Birth

In the late 70s, DNA and protein sequences started being produced quite easily and with them came the need for storage and analysis tools. The first computing programs to be developed aimed at comparing proteins between different species to understand what they were doing. This was the very beginning of bioinformatics. In fact, the term appeared for the first time in 1970 and referred to the study of information processes in biotic systems, so it did not really mean what is called bioinformatics now1,2. In the 80s, Amos Bairoch - today Group Leader at SIB - felt the need to perfect an existing protein sequence databank. While working on his PhD, he started to “annotate” proteins by adding information such as their structure and pathological roles, and adapted the database to computers3. Swiss-Prot, the manually annotated protein sequence database, was born! This was in 1986. At that time, the various versions were distributed on magnetic tapes by EMBL-Heidelberg. It was the start of a long-lasting collaboration.

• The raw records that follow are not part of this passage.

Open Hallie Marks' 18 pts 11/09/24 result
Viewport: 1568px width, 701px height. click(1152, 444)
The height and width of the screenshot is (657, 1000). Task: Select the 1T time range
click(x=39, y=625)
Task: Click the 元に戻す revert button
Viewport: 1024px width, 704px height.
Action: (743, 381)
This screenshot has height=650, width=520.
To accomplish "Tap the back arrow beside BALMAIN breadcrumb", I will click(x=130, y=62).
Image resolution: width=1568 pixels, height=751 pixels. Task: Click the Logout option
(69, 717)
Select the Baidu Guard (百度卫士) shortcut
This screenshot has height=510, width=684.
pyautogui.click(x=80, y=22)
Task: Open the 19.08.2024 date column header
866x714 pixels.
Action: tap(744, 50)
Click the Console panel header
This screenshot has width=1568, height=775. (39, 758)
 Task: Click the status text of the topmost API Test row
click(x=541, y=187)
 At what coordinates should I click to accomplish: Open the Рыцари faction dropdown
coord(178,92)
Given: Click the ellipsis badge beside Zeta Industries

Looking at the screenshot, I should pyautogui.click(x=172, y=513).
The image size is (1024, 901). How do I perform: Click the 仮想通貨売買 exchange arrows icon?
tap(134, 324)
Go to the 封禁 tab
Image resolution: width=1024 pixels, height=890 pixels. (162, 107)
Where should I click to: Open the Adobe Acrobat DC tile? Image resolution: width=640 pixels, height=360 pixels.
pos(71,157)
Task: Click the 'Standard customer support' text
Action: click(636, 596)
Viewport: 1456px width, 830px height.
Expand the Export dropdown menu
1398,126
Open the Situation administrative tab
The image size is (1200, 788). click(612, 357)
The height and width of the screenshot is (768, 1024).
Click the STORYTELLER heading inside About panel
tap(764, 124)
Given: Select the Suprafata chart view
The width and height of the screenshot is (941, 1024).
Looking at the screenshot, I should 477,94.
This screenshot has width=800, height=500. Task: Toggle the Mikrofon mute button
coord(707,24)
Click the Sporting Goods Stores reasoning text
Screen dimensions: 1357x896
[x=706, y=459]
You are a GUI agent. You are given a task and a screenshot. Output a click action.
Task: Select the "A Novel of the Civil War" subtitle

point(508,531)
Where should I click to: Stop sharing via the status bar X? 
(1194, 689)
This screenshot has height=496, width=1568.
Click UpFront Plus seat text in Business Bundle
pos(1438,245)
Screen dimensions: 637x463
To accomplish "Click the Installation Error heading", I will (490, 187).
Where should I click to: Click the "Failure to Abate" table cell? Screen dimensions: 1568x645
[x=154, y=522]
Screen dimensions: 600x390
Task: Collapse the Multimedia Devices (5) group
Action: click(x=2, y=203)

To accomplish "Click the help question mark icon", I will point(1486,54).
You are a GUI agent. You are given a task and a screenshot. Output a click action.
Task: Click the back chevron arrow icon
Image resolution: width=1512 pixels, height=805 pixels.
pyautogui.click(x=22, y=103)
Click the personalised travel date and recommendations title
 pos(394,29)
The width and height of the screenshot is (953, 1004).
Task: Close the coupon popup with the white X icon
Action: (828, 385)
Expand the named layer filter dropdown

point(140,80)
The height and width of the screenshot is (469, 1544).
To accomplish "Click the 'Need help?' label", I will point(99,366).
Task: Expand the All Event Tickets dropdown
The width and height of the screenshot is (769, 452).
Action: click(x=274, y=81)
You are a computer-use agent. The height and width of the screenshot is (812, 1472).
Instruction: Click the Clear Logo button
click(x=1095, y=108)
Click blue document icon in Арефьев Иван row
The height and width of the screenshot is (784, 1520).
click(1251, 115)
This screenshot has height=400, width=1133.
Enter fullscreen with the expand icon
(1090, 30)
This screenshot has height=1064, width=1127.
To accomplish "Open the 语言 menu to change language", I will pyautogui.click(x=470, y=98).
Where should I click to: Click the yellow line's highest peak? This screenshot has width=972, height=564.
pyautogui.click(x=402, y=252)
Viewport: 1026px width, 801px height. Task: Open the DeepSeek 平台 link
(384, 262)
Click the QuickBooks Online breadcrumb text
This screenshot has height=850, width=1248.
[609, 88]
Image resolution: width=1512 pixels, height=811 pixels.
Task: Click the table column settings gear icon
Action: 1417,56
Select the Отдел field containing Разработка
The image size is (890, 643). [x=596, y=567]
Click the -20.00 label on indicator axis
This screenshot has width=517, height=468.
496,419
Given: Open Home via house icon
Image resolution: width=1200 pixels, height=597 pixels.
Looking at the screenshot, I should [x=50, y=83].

From a one-man team to a Swiss Institute

With the emergence of microcomputers and the constant increase in protein dataflow, Swiss-Prot needed specialized annotators, also called biocurators. Biocuration, i.e. the activity of extracting, organizing, and making biological information accessible to both humans and computers, became essential4. The Swiss-Prot database was growing exponentially and being used world-wide, while protein curation was going full speed both in Heidelberg/Hinxton and in Geneva. Towards the end of the 90s, the Swiss team lacked funds because of the heterogeneous nature of the project: it was both national and international. In 1996, the Swiss government and the Swiss National Fund recognized nevertheless the scientific value of Swiss-Prot and accepted to finance the project for two years but no longer. To solve the issue, the SIB Swiss Institute of Bioinformatics was created in 1998: the Geneva Swiss-Prot group had a new home and its mission was to keep on developing the database. The collaboration with the team in EMBL-EBI could continue2.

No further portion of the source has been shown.